ACTIVITY => Repeat only the lines from the one containing "Select the src folder in the tree" to the final line below, exactly as they read, and leave every picture out.

MATERIAL SUPPLIED =>
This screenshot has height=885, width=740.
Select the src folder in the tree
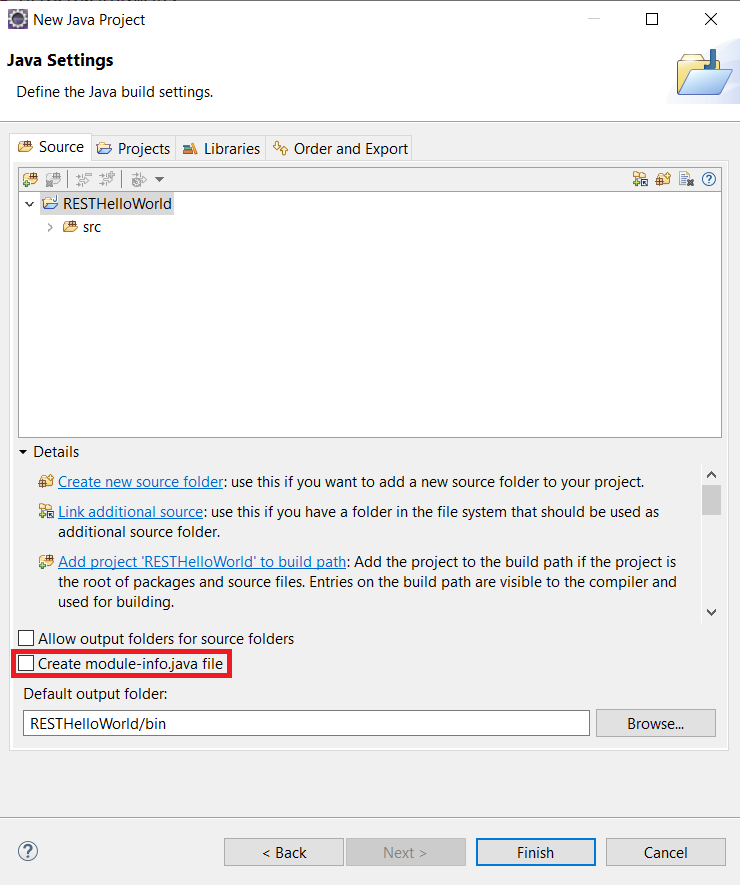[x=91, y=227]
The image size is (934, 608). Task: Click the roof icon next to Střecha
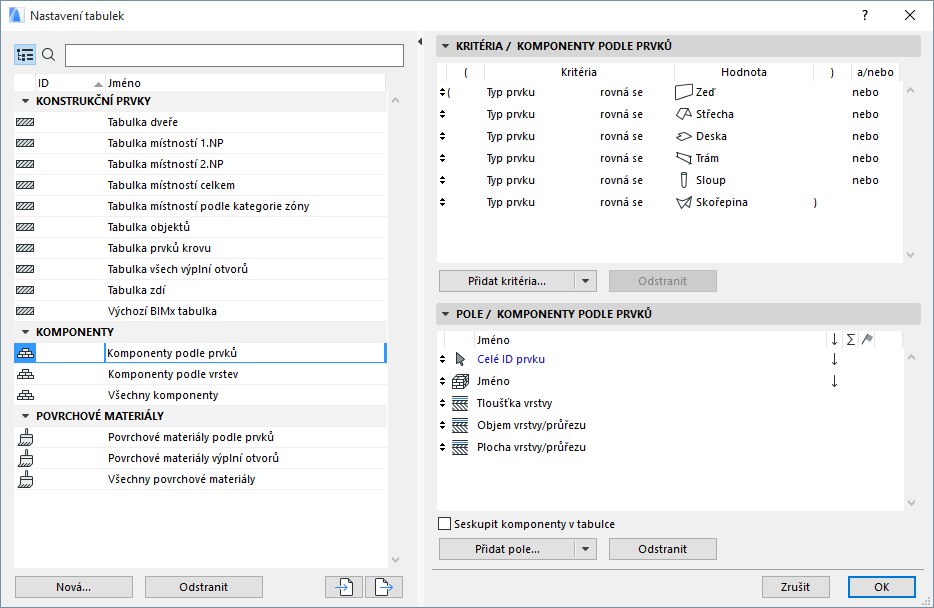click(684, 114)
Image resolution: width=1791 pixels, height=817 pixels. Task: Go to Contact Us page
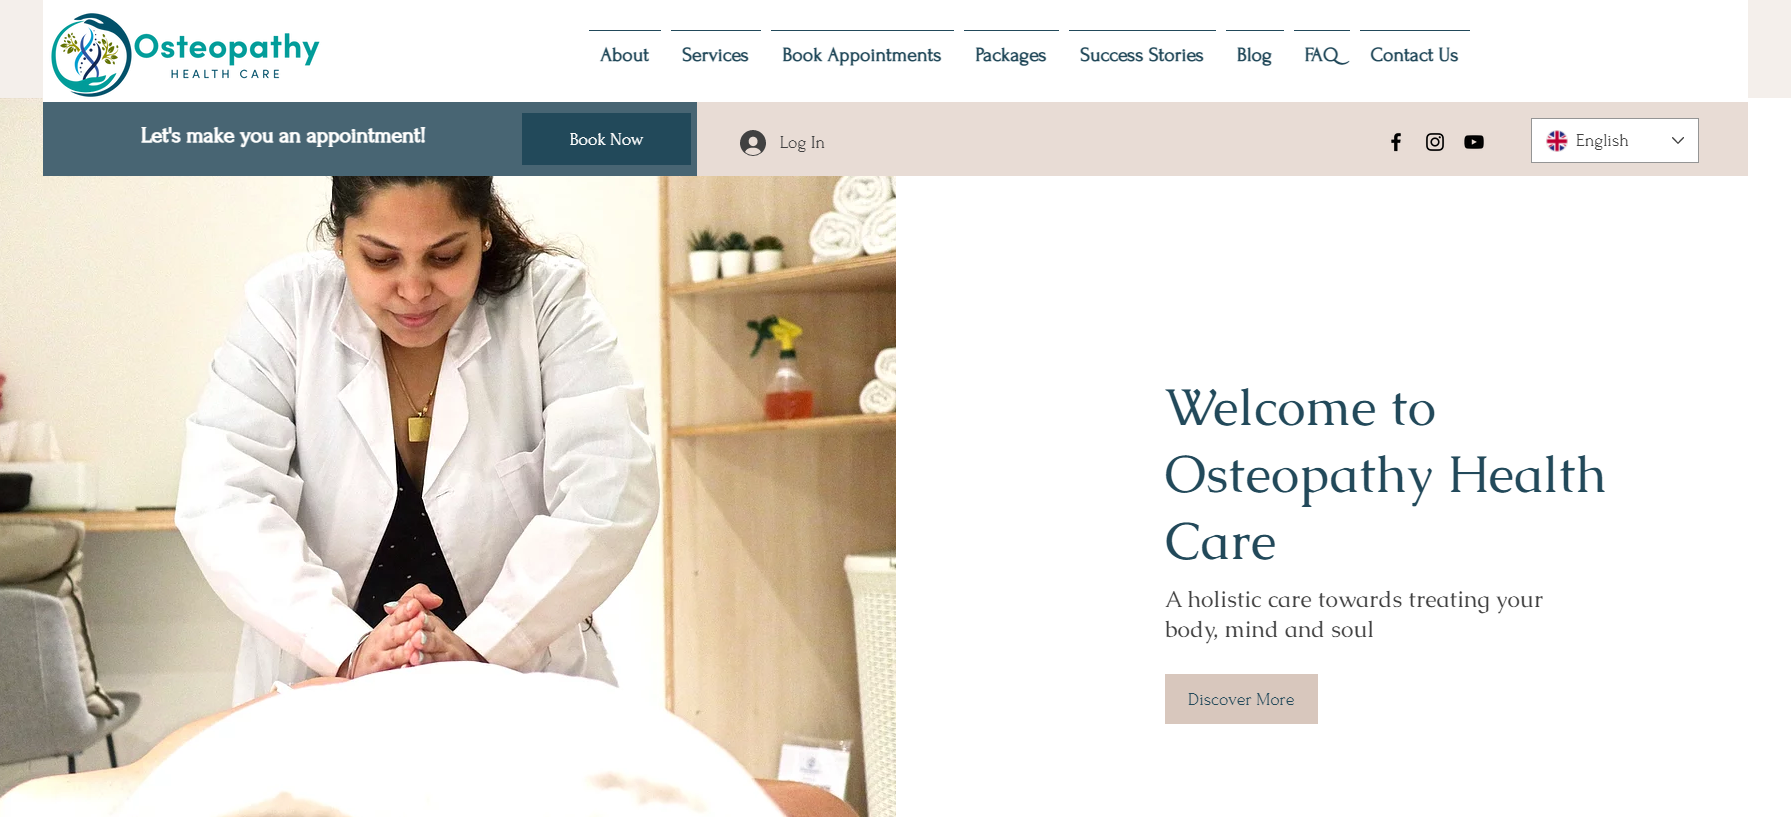(1414, 55)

EXERCISE RESULT =>
Select the src folder in the tree
[x=91, y=227]
The image size is (934, 608). Task: Click the roof icon next to Střecha
click(684, 114)
Image resolution: width=1791 pixels, height=817 pixels. Task: Go to Contact Us page
(1414, 55)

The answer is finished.